▶ [THE TASK]: Find every line below that contains the word "computer" and copy it out.

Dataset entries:
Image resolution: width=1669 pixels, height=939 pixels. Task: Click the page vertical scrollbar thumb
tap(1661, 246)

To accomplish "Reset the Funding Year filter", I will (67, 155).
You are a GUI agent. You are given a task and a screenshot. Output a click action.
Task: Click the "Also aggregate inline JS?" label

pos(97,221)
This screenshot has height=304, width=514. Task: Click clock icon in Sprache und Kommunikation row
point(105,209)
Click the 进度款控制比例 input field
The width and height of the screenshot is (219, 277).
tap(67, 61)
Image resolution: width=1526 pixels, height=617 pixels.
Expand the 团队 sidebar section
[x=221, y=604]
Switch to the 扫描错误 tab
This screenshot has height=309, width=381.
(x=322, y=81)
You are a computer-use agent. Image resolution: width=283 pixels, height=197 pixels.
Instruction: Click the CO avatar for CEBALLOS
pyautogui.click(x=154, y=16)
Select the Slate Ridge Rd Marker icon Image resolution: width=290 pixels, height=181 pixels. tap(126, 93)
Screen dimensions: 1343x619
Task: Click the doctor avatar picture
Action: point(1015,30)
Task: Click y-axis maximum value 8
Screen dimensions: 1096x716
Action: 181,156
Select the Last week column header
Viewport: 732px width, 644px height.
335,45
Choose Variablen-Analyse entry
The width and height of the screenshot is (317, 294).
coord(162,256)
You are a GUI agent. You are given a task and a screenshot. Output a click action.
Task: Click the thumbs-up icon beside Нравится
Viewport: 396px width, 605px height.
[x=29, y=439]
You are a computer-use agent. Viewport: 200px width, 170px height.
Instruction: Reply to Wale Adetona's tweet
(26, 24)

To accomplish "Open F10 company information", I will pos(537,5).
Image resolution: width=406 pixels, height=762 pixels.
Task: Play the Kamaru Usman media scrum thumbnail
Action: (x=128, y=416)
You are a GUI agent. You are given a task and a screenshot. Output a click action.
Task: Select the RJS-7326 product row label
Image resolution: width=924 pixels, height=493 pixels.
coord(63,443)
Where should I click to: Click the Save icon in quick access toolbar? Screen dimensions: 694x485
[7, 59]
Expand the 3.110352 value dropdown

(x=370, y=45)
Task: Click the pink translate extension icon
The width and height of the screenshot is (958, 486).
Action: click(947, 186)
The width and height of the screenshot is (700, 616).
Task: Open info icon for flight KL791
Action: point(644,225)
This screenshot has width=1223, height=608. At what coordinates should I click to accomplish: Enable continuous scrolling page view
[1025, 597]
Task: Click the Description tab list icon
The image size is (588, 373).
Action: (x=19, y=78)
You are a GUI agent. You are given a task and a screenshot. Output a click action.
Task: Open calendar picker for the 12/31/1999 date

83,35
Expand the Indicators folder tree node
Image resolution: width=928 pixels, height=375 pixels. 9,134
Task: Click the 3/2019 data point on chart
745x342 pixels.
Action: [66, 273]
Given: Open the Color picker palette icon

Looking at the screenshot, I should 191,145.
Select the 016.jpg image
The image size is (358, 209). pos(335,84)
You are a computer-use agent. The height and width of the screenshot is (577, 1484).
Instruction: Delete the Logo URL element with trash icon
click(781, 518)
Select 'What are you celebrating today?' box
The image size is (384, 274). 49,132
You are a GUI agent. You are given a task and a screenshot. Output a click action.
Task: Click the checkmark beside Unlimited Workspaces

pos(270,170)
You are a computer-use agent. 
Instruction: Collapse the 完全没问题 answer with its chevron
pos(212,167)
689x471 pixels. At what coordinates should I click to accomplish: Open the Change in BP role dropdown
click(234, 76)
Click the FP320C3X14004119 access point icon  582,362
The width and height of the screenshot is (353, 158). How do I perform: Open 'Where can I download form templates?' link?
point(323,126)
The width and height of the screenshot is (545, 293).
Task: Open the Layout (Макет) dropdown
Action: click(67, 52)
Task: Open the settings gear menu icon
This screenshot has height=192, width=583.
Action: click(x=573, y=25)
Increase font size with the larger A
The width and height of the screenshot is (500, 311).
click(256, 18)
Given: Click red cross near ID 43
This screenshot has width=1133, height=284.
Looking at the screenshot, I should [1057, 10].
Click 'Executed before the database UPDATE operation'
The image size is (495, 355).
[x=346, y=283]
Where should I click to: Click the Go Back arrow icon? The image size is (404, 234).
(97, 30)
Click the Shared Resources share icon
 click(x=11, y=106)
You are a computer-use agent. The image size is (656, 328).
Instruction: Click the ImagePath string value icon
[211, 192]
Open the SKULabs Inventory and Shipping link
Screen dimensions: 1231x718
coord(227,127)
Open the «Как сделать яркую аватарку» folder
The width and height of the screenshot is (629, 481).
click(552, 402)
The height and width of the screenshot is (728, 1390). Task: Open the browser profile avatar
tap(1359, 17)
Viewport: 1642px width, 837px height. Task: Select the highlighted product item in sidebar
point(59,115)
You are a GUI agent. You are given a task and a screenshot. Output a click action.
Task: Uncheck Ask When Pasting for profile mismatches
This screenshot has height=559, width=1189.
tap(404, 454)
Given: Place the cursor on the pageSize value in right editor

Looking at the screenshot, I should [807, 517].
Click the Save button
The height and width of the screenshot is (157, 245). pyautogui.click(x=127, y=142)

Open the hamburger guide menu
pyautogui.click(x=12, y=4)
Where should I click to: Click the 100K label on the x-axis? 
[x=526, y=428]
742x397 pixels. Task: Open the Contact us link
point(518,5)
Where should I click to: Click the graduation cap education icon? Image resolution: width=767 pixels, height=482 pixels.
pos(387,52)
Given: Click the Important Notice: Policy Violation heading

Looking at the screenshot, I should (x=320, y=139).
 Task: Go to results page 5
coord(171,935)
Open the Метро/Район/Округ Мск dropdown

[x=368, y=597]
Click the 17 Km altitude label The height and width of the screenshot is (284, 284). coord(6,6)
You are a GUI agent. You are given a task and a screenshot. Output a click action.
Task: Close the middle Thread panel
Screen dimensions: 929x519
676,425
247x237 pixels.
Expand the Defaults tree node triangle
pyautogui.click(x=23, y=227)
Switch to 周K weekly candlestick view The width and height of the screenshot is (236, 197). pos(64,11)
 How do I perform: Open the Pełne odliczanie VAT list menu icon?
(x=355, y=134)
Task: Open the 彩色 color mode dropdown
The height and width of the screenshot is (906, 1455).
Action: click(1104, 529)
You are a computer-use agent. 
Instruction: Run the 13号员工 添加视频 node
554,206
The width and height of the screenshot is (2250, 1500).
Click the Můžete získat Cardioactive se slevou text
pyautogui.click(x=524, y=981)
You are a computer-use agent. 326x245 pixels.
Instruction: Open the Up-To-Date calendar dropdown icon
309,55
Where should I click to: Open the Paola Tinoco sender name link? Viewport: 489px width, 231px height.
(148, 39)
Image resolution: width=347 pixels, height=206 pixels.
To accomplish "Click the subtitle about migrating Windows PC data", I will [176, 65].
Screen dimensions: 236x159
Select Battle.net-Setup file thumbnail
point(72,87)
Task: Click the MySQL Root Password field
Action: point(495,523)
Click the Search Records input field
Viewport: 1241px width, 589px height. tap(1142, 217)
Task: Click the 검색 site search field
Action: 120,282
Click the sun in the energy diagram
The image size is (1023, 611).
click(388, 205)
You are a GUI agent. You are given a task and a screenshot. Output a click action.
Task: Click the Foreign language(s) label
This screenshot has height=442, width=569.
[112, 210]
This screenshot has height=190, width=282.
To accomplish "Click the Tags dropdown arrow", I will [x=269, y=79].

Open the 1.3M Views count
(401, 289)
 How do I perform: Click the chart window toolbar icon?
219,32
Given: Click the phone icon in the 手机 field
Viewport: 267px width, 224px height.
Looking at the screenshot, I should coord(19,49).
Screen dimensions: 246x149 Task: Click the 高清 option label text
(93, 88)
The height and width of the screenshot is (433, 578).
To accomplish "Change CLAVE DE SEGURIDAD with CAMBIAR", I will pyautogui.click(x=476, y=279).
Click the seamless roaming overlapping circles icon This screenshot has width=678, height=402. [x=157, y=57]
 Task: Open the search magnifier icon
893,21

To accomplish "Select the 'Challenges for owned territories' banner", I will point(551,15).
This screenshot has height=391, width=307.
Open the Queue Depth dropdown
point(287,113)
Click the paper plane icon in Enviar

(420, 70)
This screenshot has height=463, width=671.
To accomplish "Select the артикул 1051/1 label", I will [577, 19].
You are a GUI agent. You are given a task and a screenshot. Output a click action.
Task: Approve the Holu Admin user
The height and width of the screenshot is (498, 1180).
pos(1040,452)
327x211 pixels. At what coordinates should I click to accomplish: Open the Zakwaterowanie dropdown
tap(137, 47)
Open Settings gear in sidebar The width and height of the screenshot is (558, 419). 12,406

▶ [WRITTEN ANSWER]:
You are a computer-use agent. Image resolution: width=283 pixels, height=197 pixels.
You are a computer-use agent. Viewport: 200px width, 170px height.
You are a computer-use agent. The height and width of the screenshot is (577, 1484).
You are a computer-use agent. 
You are a computer-use agent. The image size is (656, 328).
You are a computer-use agent. 
You are a computer-use agent. 326x245 pixels.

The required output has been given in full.